→ Selected text:
East Yard Communities for Environmental Justice
Addressing Health Costs at a Goods Movement Hub
6/07/05 by Jeni L. Miller et al
The I-710 freeway from the Ports of Long Beach/Los Angeles (L.A.) into Commerce, California leads through a continuous thick gray haze, and maneuvering the freeway means edging between massive 18 wheelers. Located at the intersection of the I-710 and the I-5 freeways, Commerce also hosts not one, but two large rail yards. Commerce is the place where many of the goods coming into the U.S. via the third largest port complex in the world move from trucks onto trains, to get distributed around California and the nation. True to its name, a lot of business gets done via Commerce.
Unfortunately for local residents, most of that business currently entails inordinate amounts of unfiltered diesel exhaust. Over the last fifteen years or so, many members of this tightly knit community began to feel that the health costs have become way too high. Faced with a barrage of health problems in the area, in 2001, several Commerce residents gathered together to form the East Yard Communities for Environmental Justice. Their goal: to reduce the diesel emissions resulting from the trucking and rail industries that dominate the town, and therefore make the air cleaner for everyone in the community. They are starting to have an impact, as East Yard joins public health, environmental, and other environmental justice advocates to push for passage of a series of bills aimed at rail transport, trucking, and the ports, currently making their way through Sacramento.
“When folks started being diagnosed with throat and lung cancers at alarming rates, we became concerned,” recounts East Yard Director Angelo Logan. Once he and other community members started looking into the cancers, they discovered other health problems as well— severe asthma among many of the children, bronchitis, emphysema, and congestive heart failure.
Hardest hit by the pollution are those neighborhoods near the tracks, especially those in the triangle nestled tightly between the two rail yards, with the I-710 freeway on the third side. In these neighborhoods, many families have nothing more than a chain link fence or a short cinderblock wall between their yards and the trains. A neighborhood park, a preschool, a school, a youth center, along with many of the houses, are all within spitting distance of trains that pile up sometimes 15 at a time waiting to be loaded. In one instance, a train sat idling, spewing diesel exhaust, for four solid days.
Up on the freeway, traffic frequently backs up, with trucks sitting, emitting diesel exhaust, as they creep toward their exit. Increases in the size of containers and cargo loads exacerbate the problem, as engines struggle to accelerate from stoplights in town. Booming imports (according to the L.A. Times, imports into Long Beach increased by a staggering 35% in in January alone) threaten to overwhelm this already impacted city.
East Yard truly is a community coalition, founded, staffed, and supported by residents. Asked about East Yard’s membership, Logan explains that the very notion of membership “is kind of exclusionary.” They hold open community meetings, where everyone is welcome. At these meetings, they recap the issues and work East Yard has been doing, and then ask for new information and input from everyone. They then incorporate community input into the ongoing work plan. The steering committee that makes final decisions is made up entirely of community members, and operates by formal consensus. Says Logan, “There’s no distinction between us and the community.”

Saved data entries
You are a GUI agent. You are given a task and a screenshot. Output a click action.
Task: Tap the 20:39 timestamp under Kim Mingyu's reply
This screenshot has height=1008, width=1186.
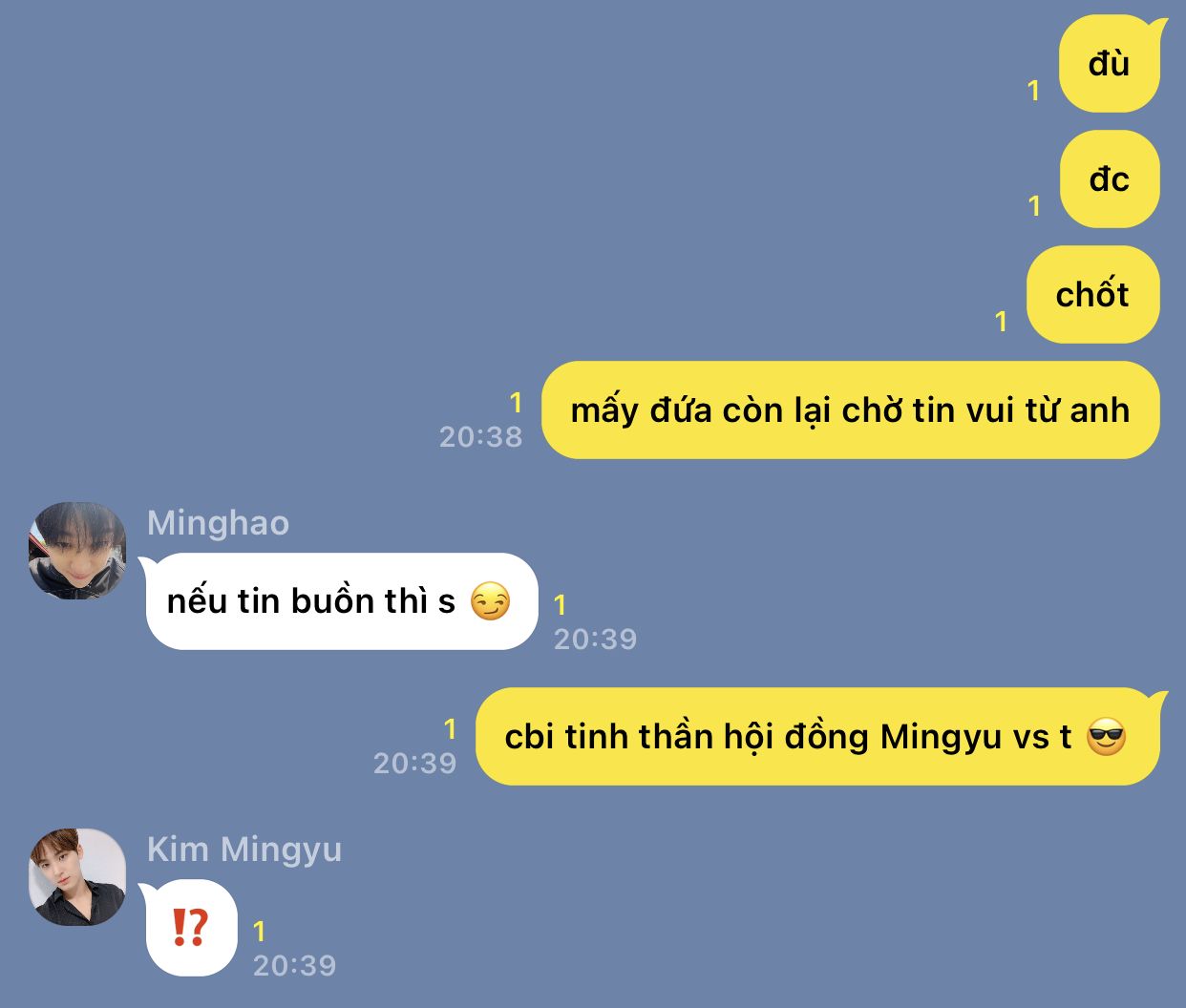294,965
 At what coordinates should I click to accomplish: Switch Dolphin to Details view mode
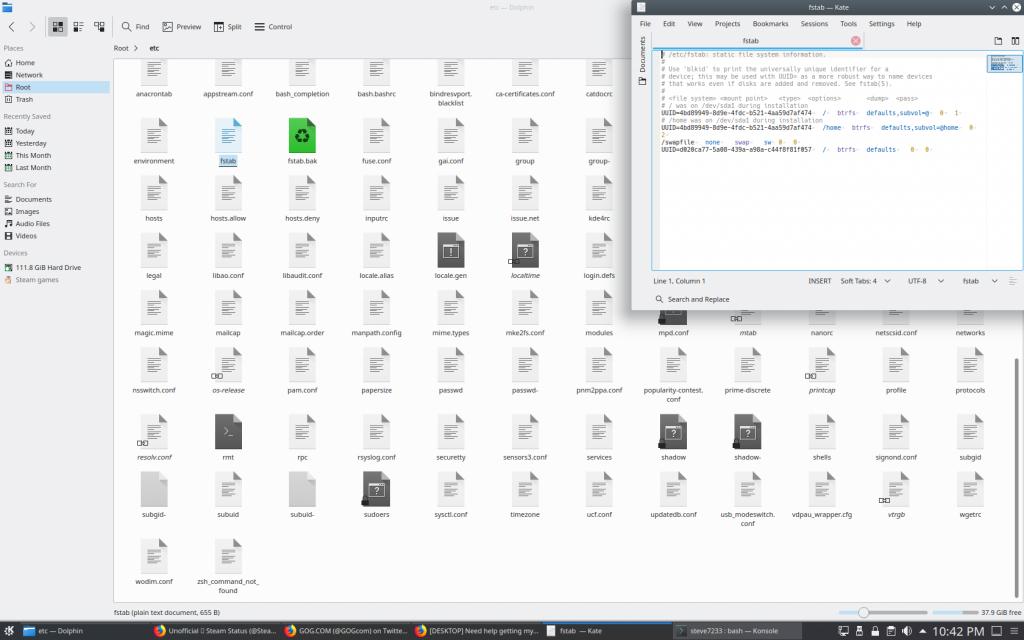pyautogui.click(x=99, y=27)
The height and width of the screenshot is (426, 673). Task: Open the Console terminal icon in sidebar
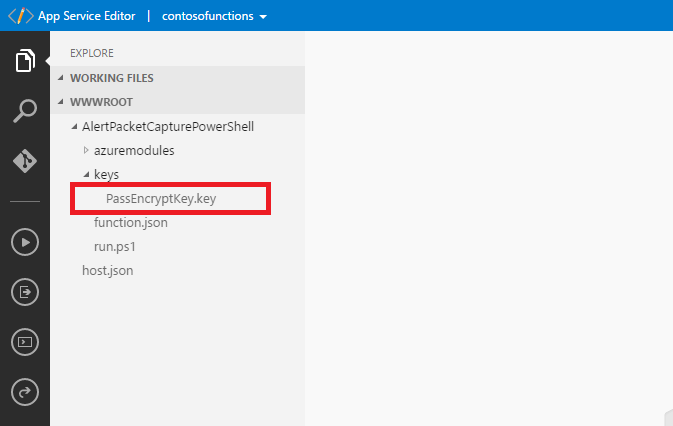[25, 341]
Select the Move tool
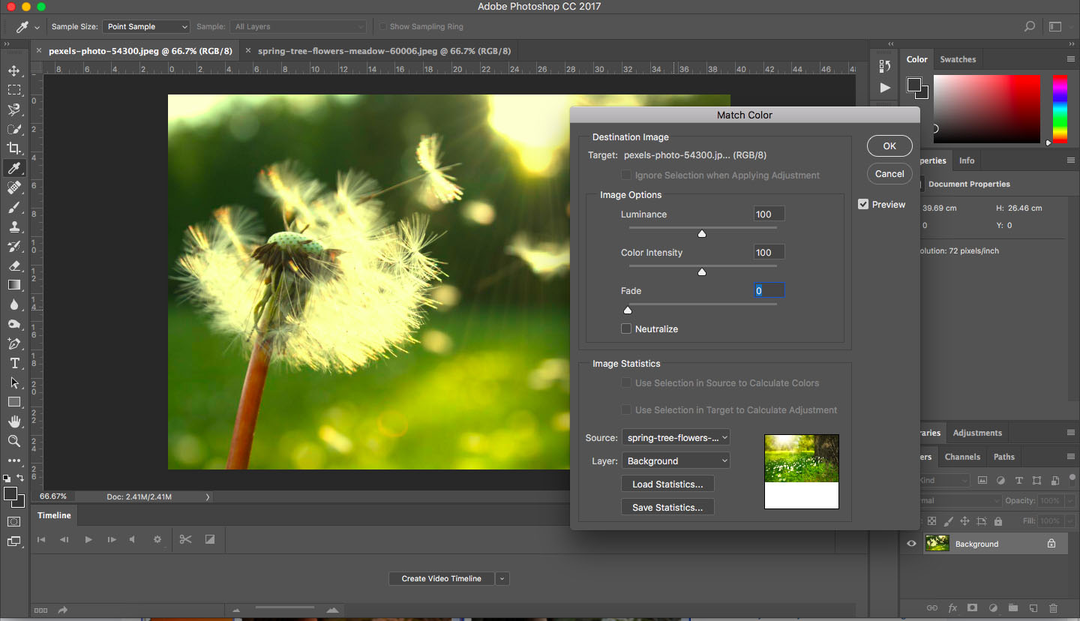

→ Work task A:
Answer these questions from the East Yard article:
(i) In what year did several Commerce residents form the East Yard Communities for Environmental Justice?
(ii) For how long did one train sit idling near the neighborhoods?
(iii) How does the steering committee that makes final decisions operate?
→ Work task B: Reproduce the East Yard article from "Up on the freeway, traffic" to "already impacted city.".
→ Work task C: Rewrite the paragraph of the East Yard article that begins "Hardest hit by the pollution" as a bulleted list that keeps its main facts.

→ Problem solution A:
(i) 2001
(ii) Four solid days
(iii) By formal consensus

→ Problem solution B:
Up on the freeway, traffic frequently backs up, with trucks sitting, emitting diesel exhaust, as they creep toward their exit. Increases in the size of containers and cargo loads exacerbate the problem, as engines struggle to accelerate from stoplights in town. Booming imports (according to the L.A. Times, imports into Long Beach increased by a staggering 35% in in January alone) threaten to overwhelm this already impacted city.

→ Problem solution C:
- Neighborhoods near the tracks are hardest hit, especially the triangle between the two rail yards, with the I-710 freeway on the third side.
- Many families have only a chain link fence or a short cinderblock wall between their yards and the trains.
- A neighborhood park, a preschool, a school, a youth center and many houses are very close to the trains.
- Sometimes 15 trains at a time pile up waiting to be loaded.
- In one instance, a train sat idling and emitting diesel exhaust for four solid days.